▼

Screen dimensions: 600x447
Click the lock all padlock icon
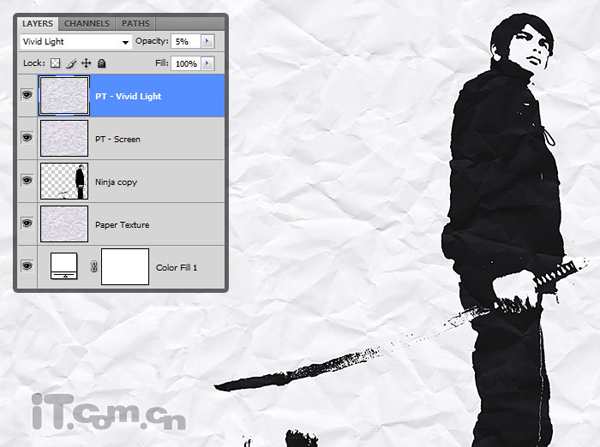(101, 63)
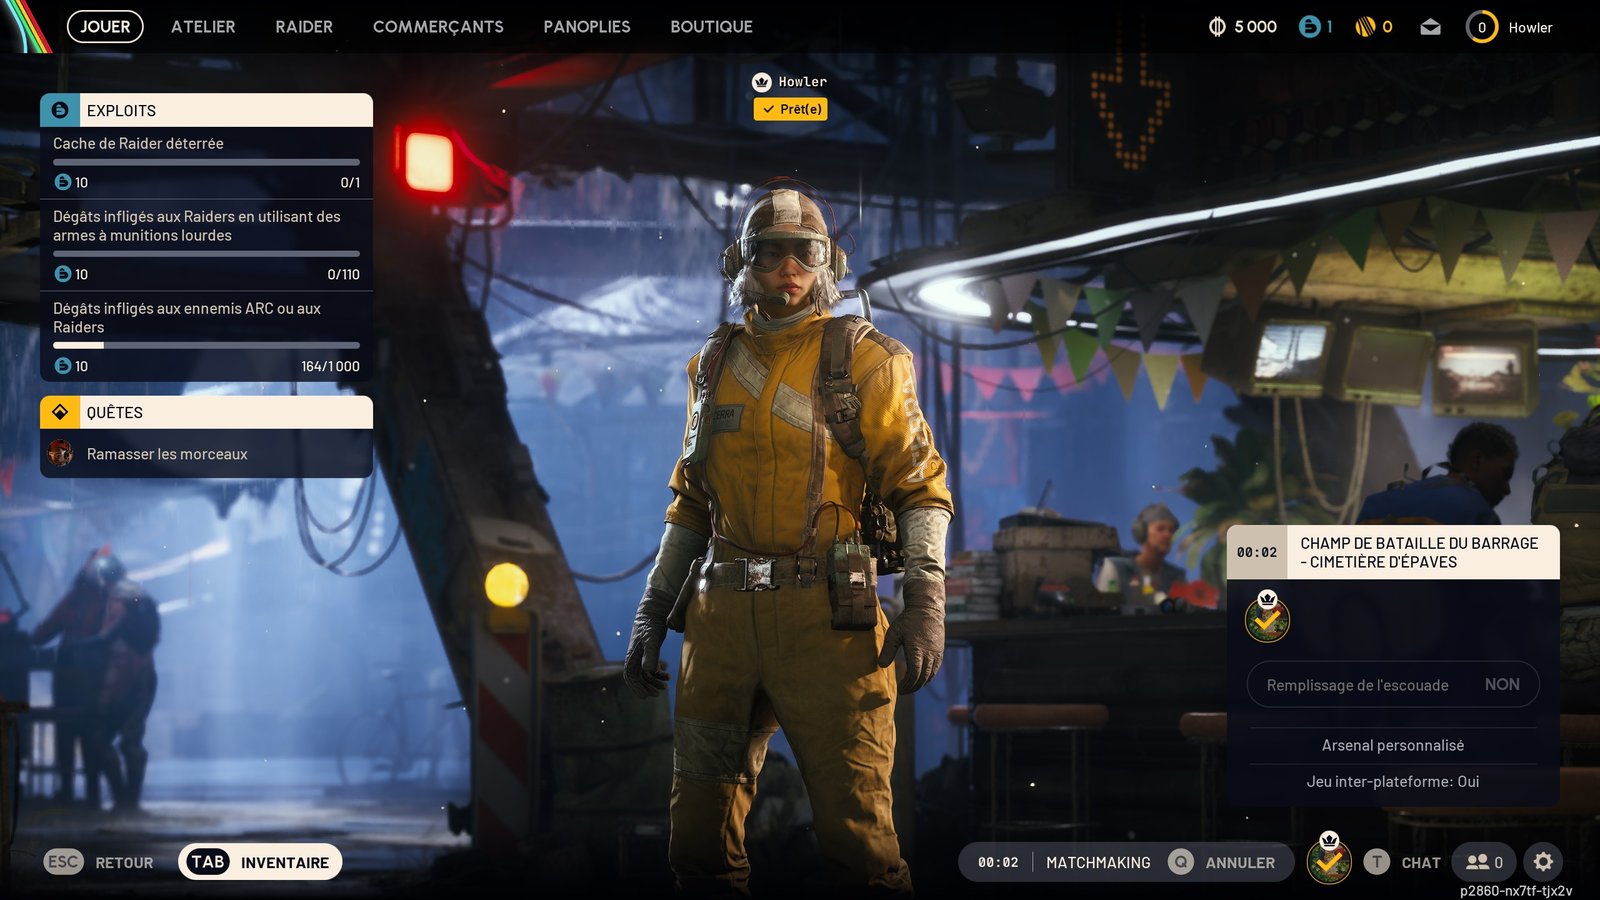The height and width of the screenshot is (900, 1600).
Task: Switch to the Atelier tab
Action: [203, 27]
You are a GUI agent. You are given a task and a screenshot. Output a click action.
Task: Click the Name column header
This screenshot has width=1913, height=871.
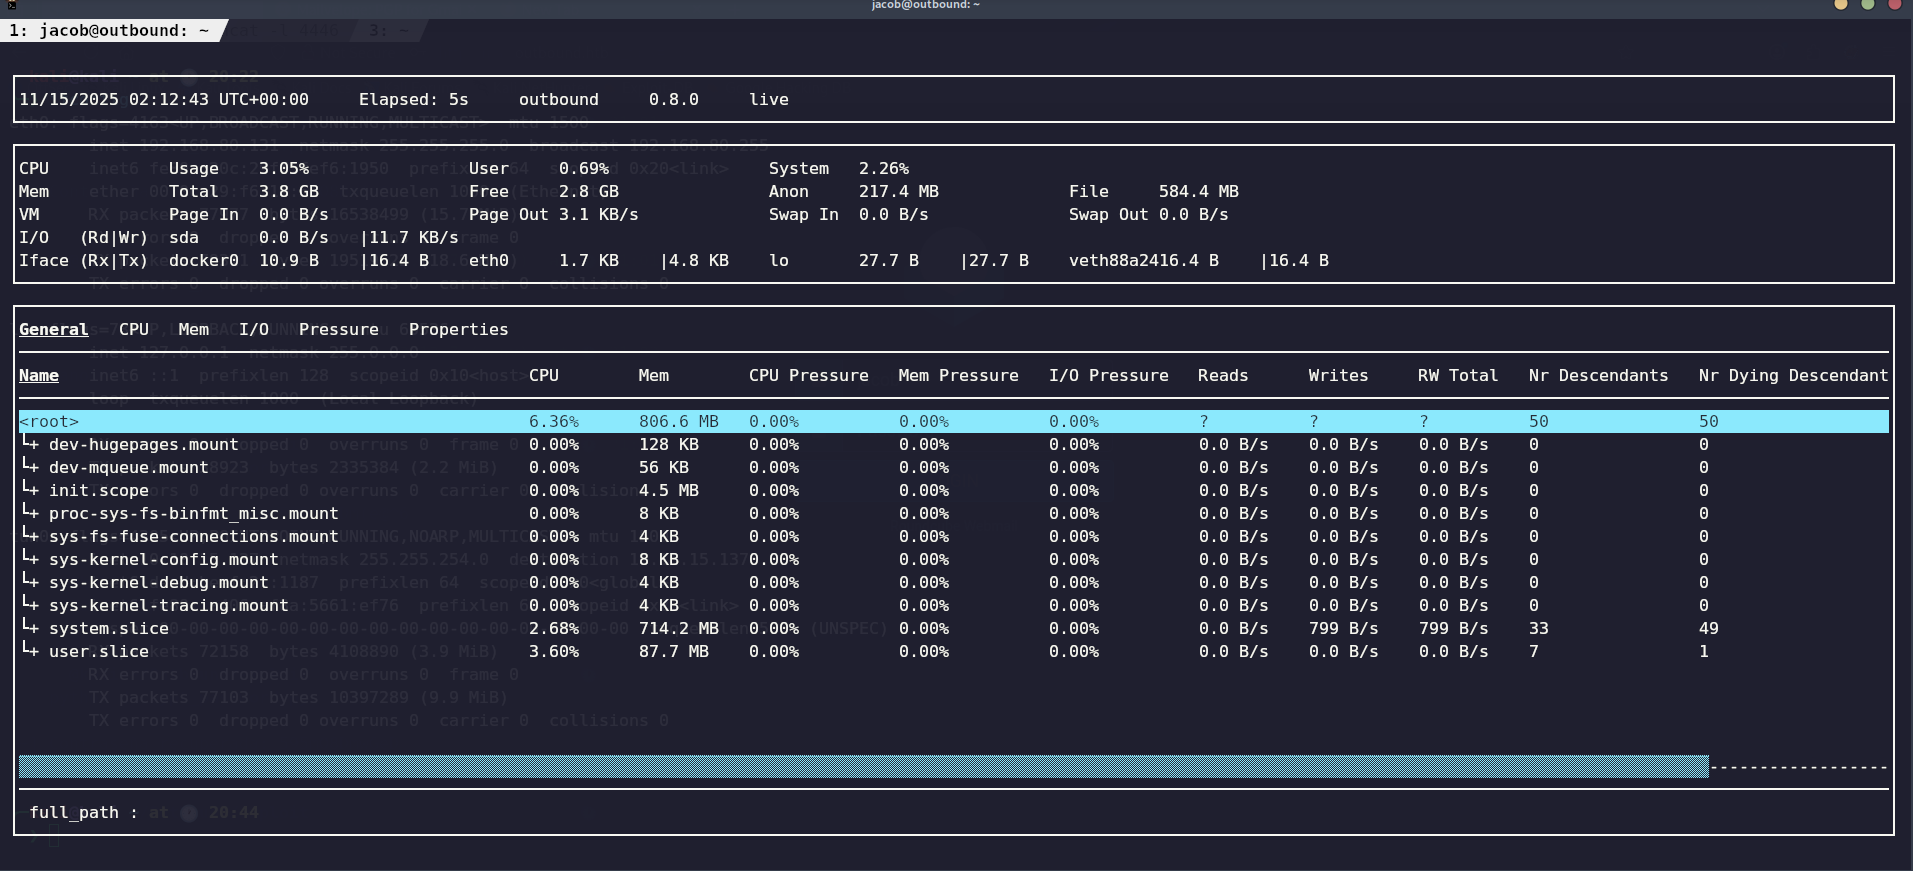tap(39, 375)
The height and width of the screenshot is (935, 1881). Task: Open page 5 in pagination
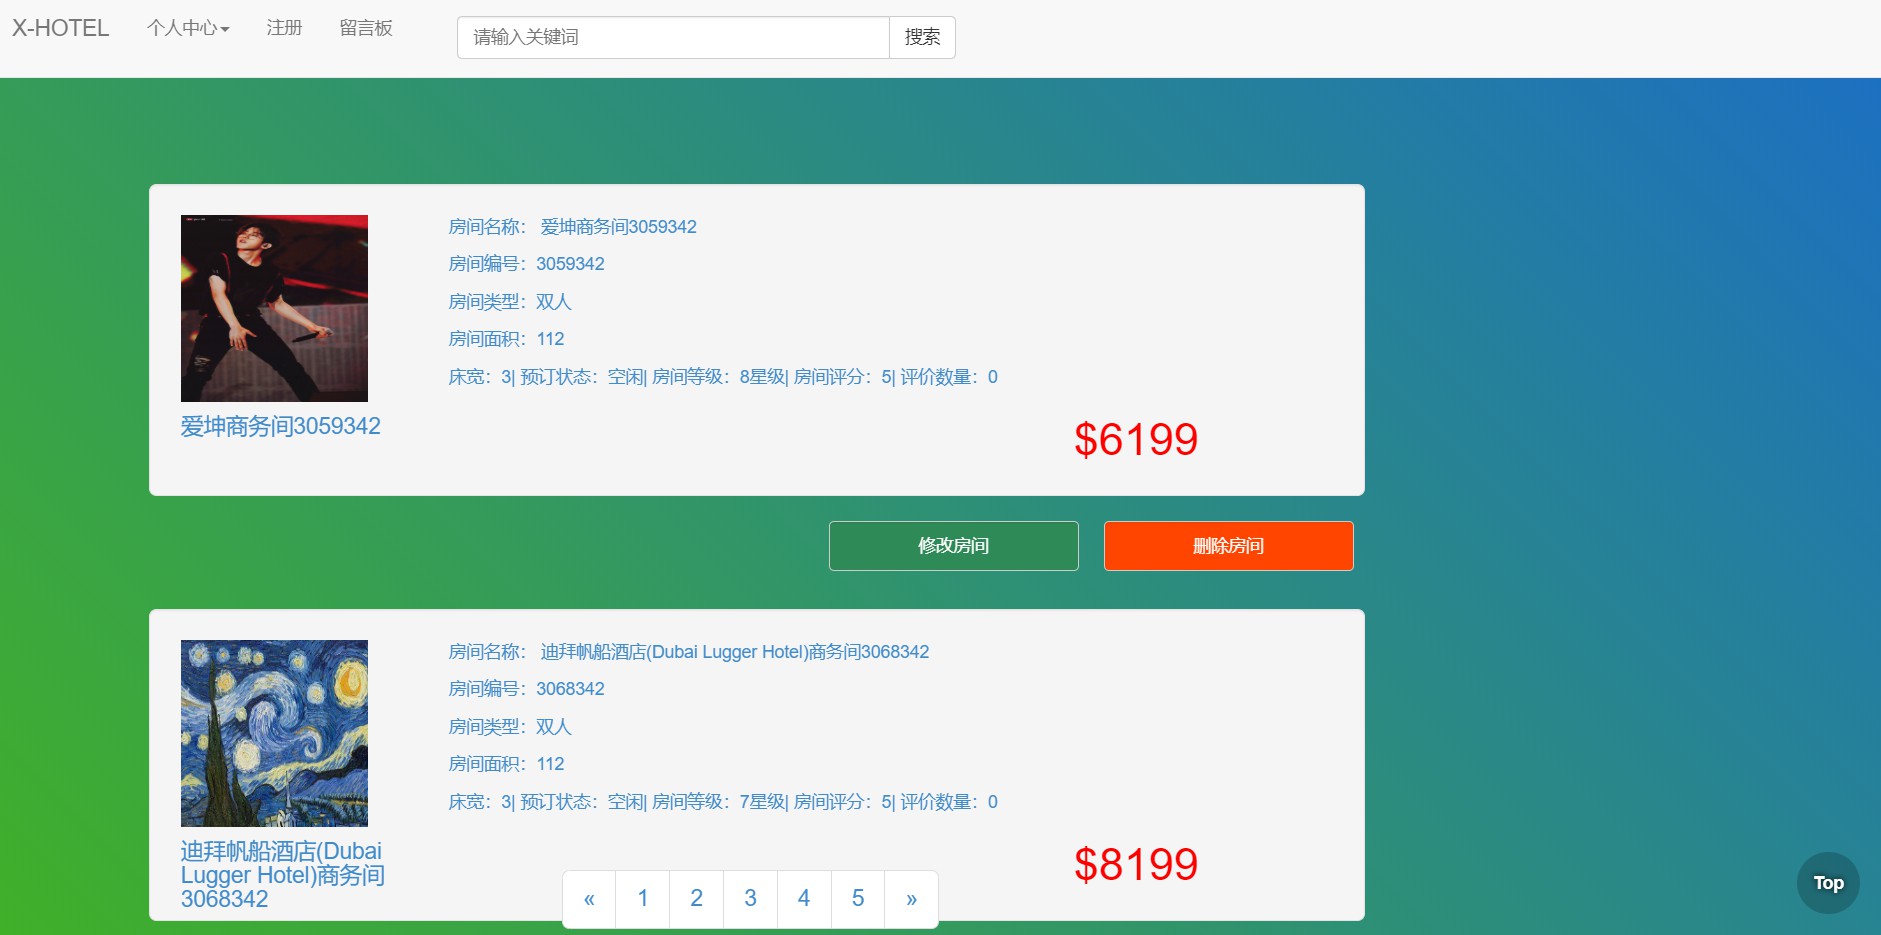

▲

**INSTRUCTIONS TO FOLLOW**
Every entry above has to be repeated exactly, apart from its pictures.

**PROBLEM SOLUTION**
Screen dimensions: 600x447
Click the lock all padlock icon
(101, 63)
The height and width of the screenshot is (900, 1600).
Task: Switch to the Atelier tab
Action: [203, 27]
You are a GUI agent. You are given a task and a screenshot. Output a click action.
Task: Click the Name column header
This screenshot has width=1913, height=871.
tap(39, 375)
The height and width of the screenshot is (935, 1881). Task: Open page 5 in pagination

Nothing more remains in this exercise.